**Your task:** If a line below contains "first", count it. Report the final total and nothing more.

(Beginning of Provided data)

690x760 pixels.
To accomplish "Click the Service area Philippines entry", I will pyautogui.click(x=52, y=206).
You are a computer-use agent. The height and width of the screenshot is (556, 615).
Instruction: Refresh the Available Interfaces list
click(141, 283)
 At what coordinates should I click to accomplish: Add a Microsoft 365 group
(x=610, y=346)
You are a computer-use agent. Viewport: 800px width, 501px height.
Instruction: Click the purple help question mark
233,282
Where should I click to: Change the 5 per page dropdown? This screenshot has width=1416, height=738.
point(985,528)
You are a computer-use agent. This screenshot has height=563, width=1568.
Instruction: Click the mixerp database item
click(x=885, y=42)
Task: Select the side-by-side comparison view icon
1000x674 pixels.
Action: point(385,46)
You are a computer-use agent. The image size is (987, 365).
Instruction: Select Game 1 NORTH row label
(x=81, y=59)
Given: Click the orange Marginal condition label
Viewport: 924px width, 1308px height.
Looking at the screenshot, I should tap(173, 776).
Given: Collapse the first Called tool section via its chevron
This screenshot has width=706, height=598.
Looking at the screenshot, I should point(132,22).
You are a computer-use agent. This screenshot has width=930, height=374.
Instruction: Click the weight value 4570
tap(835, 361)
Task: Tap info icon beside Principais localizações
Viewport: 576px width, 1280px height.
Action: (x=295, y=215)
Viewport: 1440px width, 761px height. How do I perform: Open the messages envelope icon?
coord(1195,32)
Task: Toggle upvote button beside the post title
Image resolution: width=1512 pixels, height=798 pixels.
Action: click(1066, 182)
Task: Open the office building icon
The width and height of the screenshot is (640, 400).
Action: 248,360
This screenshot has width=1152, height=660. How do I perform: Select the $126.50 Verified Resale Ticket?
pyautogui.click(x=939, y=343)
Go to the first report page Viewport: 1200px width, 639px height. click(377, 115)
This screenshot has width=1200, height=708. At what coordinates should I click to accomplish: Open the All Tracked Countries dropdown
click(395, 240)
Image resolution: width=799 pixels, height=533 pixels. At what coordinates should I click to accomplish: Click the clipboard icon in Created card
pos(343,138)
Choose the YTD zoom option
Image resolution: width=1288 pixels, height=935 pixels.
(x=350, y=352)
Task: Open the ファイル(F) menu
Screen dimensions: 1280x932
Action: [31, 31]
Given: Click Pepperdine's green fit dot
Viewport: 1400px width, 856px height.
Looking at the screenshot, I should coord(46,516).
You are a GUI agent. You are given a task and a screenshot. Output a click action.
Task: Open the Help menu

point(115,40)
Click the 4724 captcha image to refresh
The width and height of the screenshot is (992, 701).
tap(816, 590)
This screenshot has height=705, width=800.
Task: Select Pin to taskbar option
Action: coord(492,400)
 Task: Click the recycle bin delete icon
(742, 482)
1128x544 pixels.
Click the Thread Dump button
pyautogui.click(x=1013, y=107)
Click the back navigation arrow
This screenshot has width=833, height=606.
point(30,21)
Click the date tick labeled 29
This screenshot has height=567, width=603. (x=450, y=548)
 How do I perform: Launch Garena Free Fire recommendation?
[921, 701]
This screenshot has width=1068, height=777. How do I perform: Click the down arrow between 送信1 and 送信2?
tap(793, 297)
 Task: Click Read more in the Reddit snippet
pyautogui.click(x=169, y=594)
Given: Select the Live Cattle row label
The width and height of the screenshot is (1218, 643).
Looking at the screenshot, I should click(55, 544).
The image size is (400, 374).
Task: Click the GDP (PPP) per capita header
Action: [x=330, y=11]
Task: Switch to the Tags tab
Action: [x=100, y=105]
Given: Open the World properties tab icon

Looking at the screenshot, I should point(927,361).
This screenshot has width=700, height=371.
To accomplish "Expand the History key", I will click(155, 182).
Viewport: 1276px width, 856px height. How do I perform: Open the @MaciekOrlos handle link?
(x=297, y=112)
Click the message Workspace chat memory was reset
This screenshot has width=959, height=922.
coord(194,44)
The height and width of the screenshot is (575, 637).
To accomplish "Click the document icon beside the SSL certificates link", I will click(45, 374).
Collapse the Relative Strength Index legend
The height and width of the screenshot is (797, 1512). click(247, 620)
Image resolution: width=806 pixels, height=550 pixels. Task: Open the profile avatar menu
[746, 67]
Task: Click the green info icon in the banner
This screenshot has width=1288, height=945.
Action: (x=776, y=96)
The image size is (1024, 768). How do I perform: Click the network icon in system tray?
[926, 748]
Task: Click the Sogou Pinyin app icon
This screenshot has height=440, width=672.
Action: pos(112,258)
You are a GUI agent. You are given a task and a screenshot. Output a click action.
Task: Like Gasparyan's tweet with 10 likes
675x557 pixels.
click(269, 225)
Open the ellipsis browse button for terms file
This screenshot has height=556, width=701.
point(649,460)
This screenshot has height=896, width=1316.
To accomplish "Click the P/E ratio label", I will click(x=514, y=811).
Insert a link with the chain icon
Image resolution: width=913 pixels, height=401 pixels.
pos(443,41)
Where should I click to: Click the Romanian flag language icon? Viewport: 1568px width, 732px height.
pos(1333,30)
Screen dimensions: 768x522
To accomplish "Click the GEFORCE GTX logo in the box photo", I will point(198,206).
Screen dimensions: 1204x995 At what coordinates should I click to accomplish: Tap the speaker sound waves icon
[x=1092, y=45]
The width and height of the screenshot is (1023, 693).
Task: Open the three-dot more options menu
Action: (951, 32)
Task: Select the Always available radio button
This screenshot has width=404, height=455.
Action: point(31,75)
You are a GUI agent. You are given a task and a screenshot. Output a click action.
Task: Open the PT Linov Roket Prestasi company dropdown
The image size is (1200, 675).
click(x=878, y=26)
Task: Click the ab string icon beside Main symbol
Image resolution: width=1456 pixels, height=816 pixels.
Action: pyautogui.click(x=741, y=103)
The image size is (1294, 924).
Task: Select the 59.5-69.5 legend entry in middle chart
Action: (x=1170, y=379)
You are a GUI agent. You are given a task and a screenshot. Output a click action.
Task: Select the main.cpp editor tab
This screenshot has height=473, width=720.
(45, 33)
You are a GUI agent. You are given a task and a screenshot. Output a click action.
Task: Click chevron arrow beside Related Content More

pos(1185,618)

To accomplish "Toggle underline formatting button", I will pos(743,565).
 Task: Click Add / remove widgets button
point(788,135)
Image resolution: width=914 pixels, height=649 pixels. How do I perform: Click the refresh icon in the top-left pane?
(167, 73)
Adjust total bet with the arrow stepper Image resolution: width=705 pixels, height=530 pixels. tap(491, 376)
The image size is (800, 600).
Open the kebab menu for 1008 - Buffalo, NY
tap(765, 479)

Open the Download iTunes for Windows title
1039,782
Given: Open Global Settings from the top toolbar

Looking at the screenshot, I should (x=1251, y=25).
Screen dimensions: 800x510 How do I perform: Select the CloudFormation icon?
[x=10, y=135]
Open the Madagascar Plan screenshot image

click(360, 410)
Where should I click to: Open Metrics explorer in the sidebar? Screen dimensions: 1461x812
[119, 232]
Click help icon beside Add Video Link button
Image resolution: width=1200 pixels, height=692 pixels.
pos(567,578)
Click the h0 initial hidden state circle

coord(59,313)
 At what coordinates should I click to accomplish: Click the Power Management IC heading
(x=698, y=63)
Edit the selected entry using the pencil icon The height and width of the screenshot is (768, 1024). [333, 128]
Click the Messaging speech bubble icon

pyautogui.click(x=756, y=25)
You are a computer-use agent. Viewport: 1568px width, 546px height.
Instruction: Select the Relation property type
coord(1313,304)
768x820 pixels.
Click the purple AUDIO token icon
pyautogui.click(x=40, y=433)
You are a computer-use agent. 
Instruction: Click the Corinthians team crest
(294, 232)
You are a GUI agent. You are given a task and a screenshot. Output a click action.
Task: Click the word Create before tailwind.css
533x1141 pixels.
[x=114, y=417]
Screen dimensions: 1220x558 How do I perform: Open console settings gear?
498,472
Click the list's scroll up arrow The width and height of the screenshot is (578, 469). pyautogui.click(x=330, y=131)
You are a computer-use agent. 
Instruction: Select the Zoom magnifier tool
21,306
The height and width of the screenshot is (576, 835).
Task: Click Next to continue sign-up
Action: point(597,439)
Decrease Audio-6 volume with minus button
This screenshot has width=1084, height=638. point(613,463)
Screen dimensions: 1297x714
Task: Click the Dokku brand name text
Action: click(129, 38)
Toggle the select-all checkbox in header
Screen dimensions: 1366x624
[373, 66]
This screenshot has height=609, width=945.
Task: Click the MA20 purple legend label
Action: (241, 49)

(End of Provided data)

**Expected output:** 2